■ REQUEST A: Copy out the interview excerpt below word for word.

***** QUOTED TEXT

Everything got so level in mid-March of 2020. When you’re a small business that’s used to identifying obstacles and figuring out ways to overcome them, you’re very well-suited for that environment.
We broke down the problem and the way we would get through it. Once testing became available in mid-June, we knew the way forward would be through developing a lock-tight health-and-safety plan and putting on a very contained version of our tournament over 14 days in Ohio. Obviously that came with huge challenges. The governor’s office tried to shut us down the night before games and said we might not be able to play at all. We had to talk our way out of that. There’s no shortage of obstacles we had to overcome, but ultimately, we had a great plan. We didn’t have any precedent or any model to work from, but after our event, a lot of groups reached out to us asking how we did it. It was a great opportunity for us from a leadership position.
You’ve obviously had tremendous success over the last decade, but is there one piece of advice you’d give yourself looking back on everything?
It took two years to get the idea off the ground. If I went back, I would’ve gone about it differently and done our tournament earlier. I would’ve gone out with a half-a-million dollar, winner-take-all concept to give our team that experience and put the idea out there.
I think my viewpoint was that everything had to be perfect and lined up and you had to have the right broadcast partner and sponsor partners and it’d all come together. But the reality is you really have to go first and lead this group of people through that. I would’ve tried to be less perfect in the launch of the idea and just get into it and start learning on the fly.

**********

■ REQUEST B: Render the stretch of the rows below from the line containing "Image resolution: width=1280" through the end of the rows as a numbered list, leaving out blank lines and the pictures.

***** INPUT DATA

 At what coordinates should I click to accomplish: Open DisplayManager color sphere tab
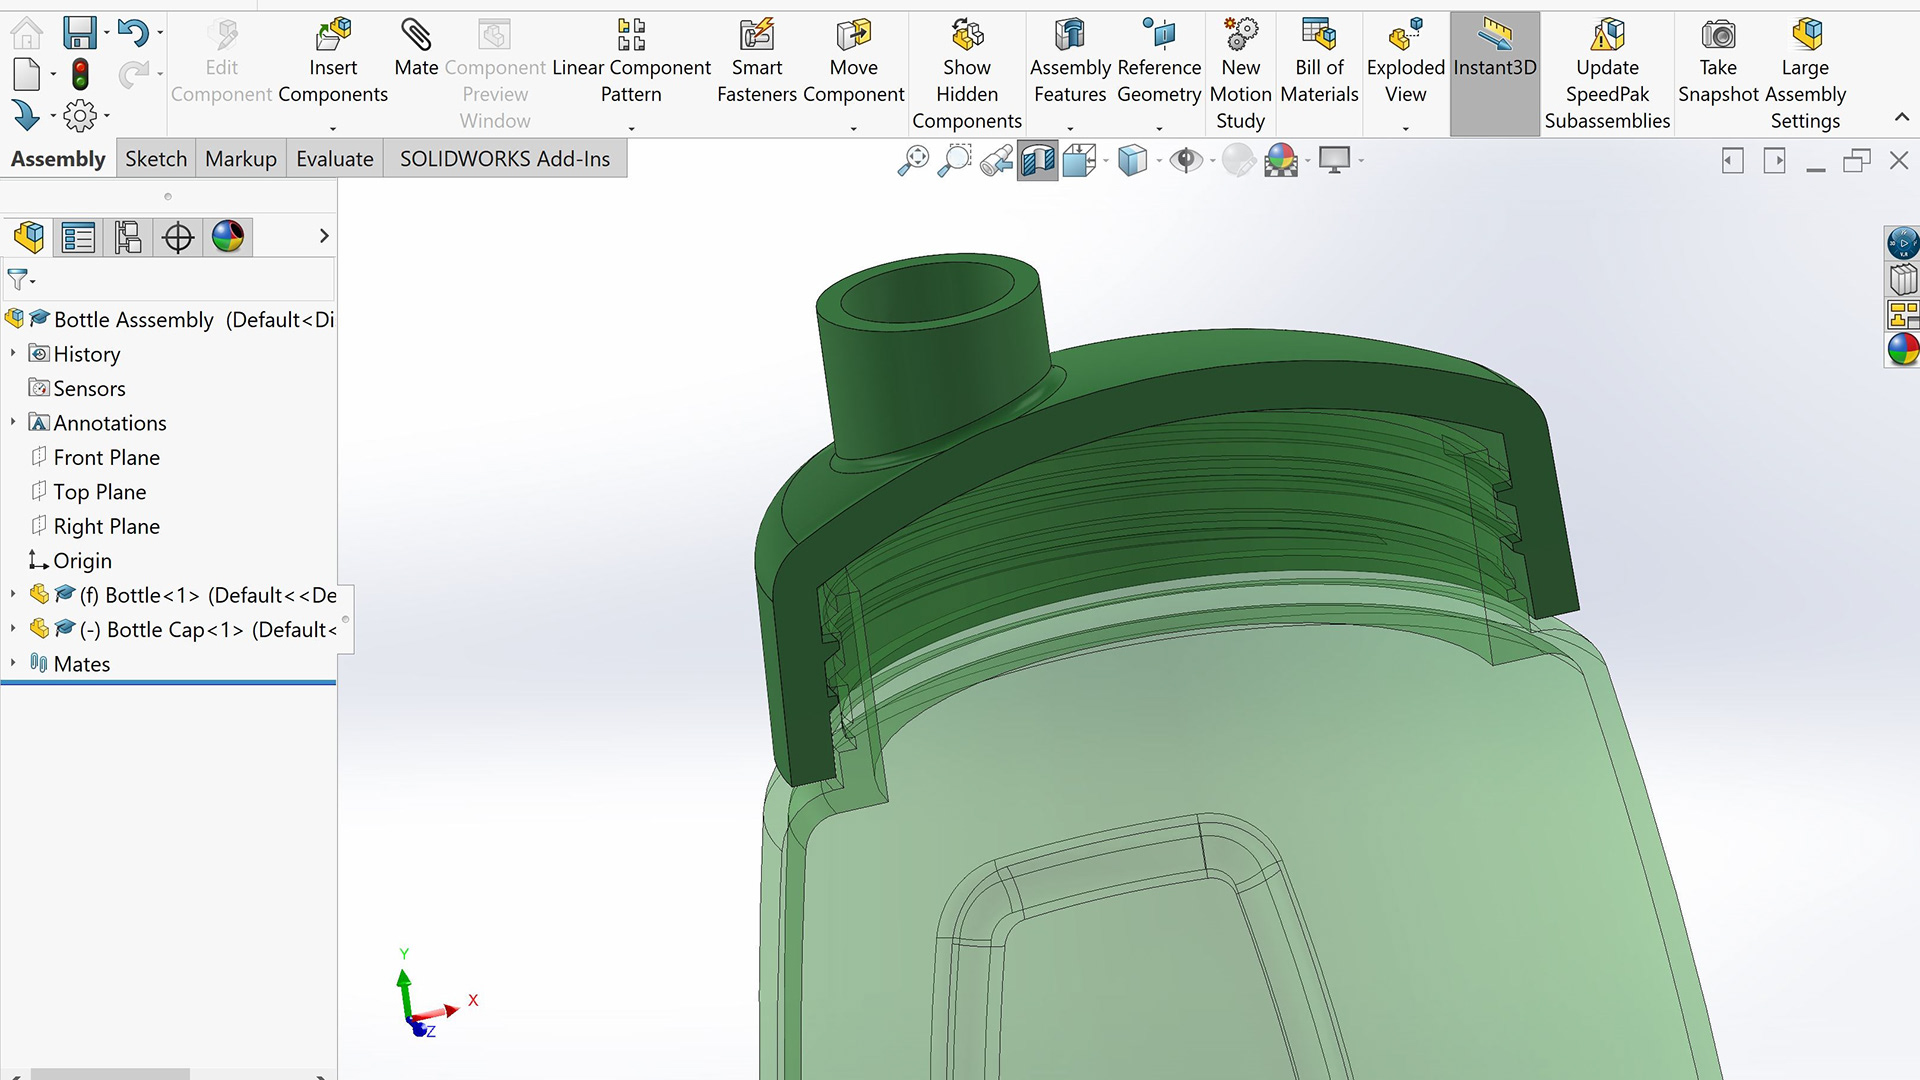pos(228,238)
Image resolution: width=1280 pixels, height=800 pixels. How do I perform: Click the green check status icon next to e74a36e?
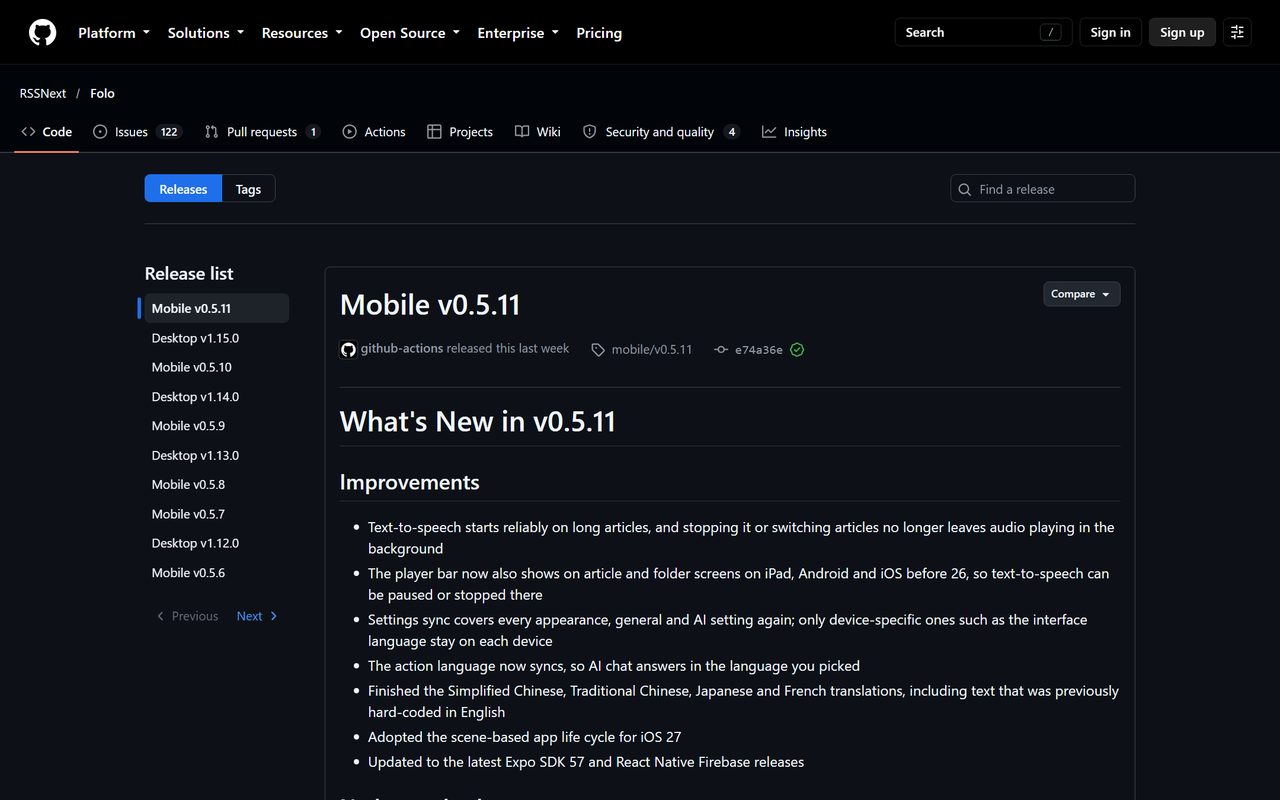797,350
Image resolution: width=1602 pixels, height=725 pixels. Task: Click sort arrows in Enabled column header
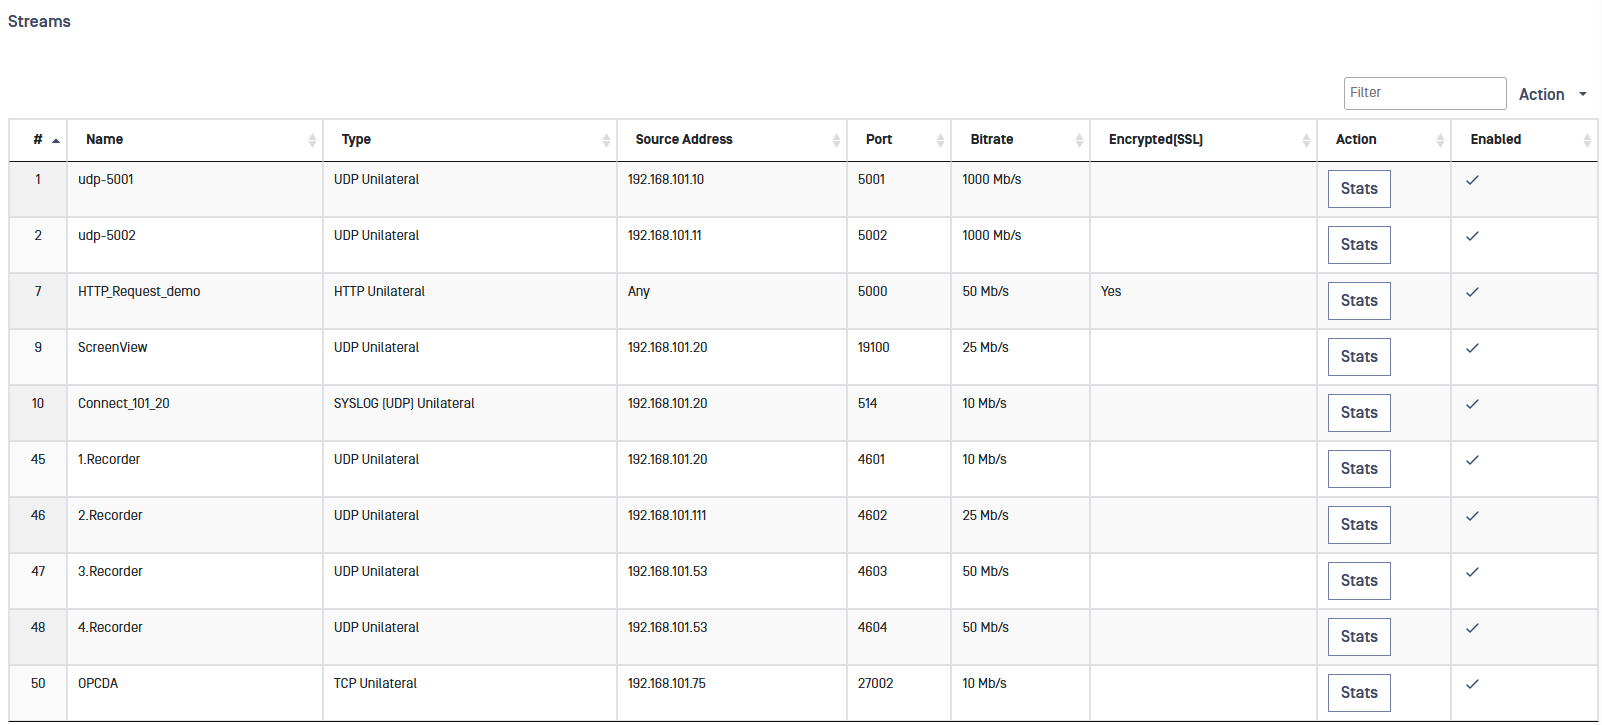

**********

■ EXPECTED ANSWER A:
Everything got so level in mid-March of 2020. When you’re a small business that’s used to identifying obstacles and figuring out ways to overcome them, you’re very well-suited for that environment.
We broke down the problem and the way we would get through it. Once testing became available in mid-June, we knew the way forward would be through developing a lock-tight health-and-safety plan and putting on a very contained version of our tournament over 14 days in Ohio. Obviously that came with huge challenges. The governor’s office tried to shut us down the night before games and said we might not be able to play at all. We had to talk our way out of that. There’s no shortage of obstacles we had to overcome, but ultimately, we had a great plan. We didn’t have any precedent or any model to work from, but after our event, a lot of groups reached out to us asking how we did it. It was a great opportunity for us from a leadership position.
You’ve obviously had tremendous success over the last decade, but is there one piece of advice you’d give yourself looking back on everything?
It took two years to get the idea off the ground. If I went back, I would’ve gone about it differently and done our tournament earlier. I would’ve gone out with a half-a-million dollar, winner-take-all concept to give our team that experience and put the idea out there.
I think my viewpoint was that everything had to be perfect and lined up and you had to have the right broadcast partner and sponsor partners and it’d all come together. But the reality is you really have to go first and lead this group of people through that. I would’ve tried to be less perfect in the launch of the idea and just get into it and start learning on the fly.

■ EXPECTED ANSWER B:
1. Image resolution: width=1280 pixels, height=800 pixels. How do I perform: Click the green check status icon next to e74a36e?
2. 797,350
3. Image resolution: width=1602 pixels, height=725 pixels. Task: Click sort arrows in Enabled column header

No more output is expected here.